In one blink, in one flash, in one lightning bolt strike
The savanna ablaze and smoke filled the night
A glimpse of her rage and the injustice she bore
But she had no time nor the capacity to mourn
It burned hotter and blistered the skin on my cheeks
I felt myself screaming but not because of the heat
Her anger was more than her body could bear so passed down to me
She had no choice but to share
“I’m sorry sweet child
I’m sorry. I know
This pain is unbearable, miserable, torturous so
She’s right. I can see that. You need this. Here
I’ll rip open the sky to ease the sheer
The weight of the world doesn’t have to be
On your shoulders. Baby girl, lean on me”
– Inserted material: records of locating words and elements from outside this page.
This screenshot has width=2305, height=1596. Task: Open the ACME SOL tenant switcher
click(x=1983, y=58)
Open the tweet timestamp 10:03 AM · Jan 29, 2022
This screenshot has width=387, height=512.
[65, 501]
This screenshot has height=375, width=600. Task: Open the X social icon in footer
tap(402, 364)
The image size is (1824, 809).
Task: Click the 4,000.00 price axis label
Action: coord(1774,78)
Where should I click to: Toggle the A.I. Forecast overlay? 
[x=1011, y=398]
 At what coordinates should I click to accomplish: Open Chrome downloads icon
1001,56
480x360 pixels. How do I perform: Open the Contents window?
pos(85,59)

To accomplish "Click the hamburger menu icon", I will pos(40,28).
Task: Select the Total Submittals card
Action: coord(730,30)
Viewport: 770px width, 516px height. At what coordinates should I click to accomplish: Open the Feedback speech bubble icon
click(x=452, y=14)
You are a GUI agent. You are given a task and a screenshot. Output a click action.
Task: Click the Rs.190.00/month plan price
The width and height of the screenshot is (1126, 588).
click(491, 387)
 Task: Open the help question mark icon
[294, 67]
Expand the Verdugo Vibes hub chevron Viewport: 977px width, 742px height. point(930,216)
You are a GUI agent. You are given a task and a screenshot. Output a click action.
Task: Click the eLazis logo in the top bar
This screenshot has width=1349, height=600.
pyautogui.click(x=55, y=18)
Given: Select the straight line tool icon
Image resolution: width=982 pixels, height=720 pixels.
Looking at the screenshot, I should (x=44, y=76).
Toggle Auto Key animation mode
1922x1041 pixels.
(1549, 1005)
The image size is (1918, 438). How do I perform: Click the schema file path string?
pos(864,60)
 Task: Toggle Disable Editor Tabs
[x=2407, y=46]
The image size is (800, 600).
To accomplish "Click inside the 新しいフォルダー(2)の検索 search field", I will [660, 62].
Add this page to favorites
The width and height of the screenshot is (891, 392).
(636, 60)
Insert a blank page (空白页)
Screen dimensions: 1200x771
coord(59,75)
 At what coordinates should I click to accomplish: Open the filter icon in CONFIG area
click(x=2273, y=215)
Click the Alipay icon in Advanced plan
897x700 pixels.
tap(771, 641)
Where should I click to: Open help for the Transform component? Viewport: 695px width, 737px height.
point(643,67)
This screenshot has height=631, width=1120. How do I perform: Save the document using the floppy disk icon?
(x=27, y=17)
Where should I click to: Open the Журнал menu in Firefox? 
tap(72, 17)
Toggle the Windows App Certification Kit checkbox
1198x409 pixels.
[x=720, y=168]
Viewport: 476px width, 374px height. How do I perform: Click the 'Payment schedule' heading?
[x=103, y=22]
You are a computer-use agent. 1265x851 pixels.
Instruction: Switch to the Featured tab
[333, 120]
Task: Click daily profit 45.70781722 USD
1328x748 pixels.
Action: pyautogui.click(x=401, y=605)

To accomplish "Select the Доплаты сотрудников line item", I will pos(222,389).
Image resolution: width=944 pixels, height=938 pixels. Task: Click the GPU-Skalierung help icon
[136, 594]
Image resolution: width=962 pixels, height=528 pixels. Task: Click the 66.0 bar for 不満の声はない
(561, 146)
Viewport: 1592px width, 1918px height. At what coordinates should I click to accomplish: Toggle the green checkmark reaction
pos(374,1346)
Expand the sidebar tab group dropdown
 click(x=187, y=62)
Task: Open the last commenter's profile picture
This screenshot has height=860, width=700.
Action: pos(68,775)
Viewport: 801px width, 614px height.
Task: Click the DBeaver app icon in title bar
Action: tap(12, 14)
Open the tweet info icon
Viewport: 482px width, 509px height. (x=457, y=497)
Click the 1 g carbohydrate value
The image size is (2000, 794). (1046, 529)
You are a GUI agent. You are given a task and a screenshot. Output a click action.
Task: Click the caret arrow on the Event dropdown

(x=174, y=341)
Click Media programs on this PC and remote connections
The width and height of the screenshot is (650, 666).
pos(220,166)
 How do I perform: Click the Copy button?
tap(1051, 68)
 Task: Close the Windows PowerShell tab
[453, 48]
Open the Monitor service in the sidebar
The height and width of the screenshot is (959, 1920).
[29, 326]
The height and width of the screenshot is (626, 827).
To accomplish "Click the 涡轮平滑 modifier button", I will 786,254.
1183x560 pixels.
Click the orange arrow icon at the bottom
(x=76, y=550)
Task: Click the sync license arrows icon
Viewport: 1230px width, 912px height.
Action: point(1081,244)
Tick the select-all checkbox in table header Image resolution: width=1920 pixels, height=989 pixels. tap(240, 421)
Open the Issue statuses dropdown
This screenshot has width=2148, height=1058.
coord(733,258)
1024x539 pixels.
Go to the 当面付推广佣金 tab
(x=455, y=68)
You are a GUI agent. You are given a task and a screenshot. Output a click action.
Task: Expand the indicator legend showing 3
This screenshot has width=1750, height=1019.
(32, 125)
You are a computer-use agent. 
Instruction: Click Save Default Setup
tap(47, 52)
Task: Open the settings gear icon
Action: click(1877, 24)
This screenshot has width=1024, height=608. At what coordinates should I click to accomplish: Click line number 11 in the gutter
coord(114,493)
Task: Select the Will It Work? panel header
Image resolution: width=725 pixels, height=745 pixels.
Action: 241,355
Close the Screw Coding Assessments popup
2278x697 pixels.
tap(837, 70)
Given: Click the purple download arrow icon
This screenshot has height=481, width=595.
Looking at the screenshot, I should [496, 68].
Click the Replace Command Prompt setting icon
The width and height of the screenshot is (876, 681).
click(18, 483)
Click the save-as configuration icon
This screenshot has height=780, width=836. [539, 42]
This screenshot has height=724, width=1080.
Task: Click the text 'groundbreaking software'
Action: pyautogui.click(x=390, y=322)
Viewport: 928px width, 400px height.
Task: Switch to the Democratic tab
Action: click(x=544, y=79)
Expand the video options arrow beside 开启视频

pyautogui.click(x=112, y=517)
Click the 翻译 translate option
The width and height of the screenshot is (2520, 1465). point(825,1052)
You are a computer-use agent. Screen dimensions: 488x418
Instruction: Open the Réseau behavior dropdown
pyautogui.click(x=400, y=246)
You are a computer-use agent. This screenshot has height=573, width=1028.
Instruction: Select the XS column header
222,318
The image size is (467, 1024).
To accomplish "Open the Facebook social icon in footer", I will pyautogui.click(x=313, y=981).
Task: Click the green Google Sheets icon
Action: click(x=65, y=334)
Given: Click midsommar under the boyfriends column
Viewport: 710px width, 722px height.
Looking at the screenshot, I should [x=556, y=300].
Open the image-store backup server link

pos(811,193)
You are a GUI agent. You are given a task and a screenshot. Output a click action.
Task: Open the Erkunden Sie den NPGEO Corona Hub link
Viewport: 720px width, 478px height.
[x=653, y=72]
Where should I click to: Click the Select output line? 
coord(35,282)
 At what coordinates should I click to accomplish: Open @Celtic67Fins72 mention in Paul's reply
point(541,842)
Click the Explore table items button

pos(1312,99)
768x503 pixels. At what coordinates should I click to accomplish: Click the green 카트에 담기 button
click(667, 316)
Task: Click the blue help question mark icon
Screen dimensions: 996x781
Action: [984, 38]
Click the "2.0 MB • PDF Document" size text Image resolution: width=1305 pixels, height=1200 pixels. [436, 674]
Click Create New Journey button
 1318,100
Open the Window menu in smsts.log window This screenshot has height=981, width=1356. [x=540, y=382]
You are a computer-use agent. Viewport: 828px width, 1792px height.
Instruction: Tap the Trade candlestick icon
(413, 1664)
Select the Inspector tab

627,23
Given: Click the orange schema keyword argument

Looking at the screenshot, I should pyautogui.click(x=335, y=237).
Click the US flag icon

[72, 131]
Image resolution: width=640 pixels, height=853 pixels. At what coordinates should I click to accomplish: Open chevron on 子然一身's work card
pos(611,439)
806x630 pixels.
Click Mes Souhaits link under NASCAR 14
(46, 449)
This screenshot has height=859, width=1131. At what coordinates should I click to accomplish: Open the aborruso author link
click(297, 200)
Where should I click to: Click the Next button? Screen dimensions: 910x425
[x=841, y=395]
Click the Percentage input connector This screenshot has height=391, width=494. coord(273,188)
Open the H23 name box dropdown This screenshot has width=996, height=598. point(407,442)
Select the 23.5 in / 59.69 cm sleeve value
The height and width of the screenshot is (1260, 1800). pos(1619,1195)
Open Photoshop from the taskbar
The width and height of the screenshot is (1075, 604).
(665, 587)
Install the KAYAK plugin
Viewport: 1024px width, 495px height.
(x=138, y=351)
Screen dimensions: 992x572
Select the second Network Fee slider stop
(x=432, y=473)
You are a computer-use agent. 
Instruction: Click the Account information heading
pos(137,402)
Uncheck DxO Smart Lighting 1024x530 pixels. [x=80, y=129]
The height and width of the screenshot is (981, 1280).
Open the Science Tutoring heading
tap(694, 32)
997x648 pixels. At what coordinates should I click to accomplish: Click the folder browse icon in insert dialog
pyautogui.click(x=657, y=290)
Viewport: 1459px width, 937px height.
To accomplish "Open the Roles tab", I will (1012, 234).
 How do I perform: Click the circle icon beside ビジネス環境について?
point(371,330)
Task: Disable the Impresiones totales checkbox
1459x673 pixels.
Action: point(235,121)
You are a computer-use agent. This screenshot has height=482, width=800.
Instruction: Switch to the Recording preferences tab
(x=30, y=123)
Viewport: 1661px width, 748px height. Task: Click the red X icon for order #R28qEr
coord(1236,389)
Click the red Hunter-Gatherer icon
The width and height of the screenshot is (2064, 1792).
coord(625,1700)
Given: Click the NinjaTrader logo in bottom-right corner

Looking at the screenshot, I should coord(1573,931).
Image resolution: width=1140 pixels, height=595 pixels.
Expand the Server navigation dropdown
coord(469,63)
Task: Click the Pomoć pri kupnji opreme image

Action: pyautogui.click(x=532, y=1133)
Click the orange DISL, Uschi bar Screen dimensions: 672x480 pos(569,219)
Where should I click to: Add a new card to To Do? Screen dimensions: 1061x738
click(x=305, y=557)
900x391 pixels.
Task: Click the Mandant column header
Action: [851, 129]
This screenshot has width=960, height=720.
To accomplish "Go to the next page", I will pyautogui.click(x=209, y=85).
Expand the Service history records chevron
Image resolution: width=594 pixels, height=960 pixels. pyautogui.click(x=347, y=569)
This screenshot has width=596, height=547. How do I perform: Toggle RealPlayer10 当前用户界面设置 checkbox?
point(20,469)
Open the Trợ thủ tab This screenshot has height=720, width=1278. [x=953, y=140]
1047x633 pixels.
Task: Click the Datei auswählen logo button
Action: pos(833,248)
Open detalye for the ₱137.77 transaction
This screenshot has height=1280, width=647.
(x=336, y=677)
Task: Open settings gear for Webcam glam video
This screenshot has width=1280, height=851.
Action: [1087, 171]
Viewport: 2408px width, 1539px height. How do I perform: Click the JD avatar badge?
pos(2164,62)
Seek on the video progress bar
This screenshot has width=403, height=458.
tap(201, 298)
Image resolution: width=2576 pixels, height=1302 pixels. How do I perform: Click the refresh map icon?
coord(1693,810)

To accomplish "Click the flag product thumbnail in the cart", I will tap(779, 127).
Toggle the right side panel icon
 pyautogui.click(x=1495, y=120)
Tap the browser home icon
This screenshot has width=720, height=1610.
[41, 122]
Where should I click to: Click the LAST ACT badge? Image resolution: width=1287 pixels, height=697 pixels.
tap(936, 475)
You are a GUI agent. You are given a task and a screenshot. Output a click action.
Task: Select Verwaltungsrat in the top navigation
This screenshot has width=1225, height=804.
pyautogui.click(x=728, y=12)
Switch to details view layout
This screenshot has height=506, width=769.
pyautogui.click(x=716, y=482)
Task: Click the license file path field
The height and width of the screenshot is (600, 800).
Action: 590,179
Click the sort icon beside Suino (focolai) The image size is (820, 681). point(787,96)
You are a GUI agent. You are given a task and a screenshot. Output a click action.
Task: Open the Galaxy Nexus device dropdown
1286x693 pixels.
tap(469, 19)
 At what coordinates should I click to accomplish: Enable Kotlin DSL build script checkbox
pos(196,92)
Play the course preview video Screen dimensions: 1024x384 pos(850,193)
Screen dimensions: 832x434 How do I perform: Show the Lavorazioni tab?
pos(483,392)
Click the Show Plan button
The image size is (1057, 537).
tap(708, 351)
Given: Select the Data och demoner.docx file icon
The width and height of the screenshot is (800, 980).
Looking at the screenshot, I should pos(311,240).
And she reached up to the sky and grabbed that white cloud
She shook it and shook it till all the rain came out
The relief was sweet but I saw her face, no tears
Her eyes were cold like stone. And then
The walls of my tower returned again
I sat there crippled by the fire of rage
And the lack of ability to create real change
My heart screamed to run
But there was nowhere to go
Trapped in this tower of cold, ice and snow
For that’s what it’d turned to in my despair…
But that’s ok. It doesn’t matter. Life isn’t fair
Frozen, I couldn’t run
Couldn’t paint
Couldn’t dream
Even Agnes left me and then Geraldine
Alone with my thoughts
I could not escape
These generations of depression, anxiety, and self-hate
***
But what if I say something actually out loud?
Would somebody hear me?
Would I make a real sound?
When I listened to Agnes, my walls melted away
I was able to hear her, so maybe I can say,
“Hey”
That got me nowhere with no one to listen
I needed to be somewhere out in the open
My voice was too quiet, too soft and too far
I needed to find a new place where there are
People like me? Maybe?
I could try painting a new scene
With Geraldine
I painted myself curled up, crying, cut open
The tears started coming,
But that left me drained, needing, and wanting
I needed my anger to come out, to show
I tried bolder colors and felt myself grow
I painted and painted and then had a thought
I painted a door, walked out, and turned the lock
Outside, fresh air, fresh thoughts to think and feel.
It was then, only then, I realized— I’m real.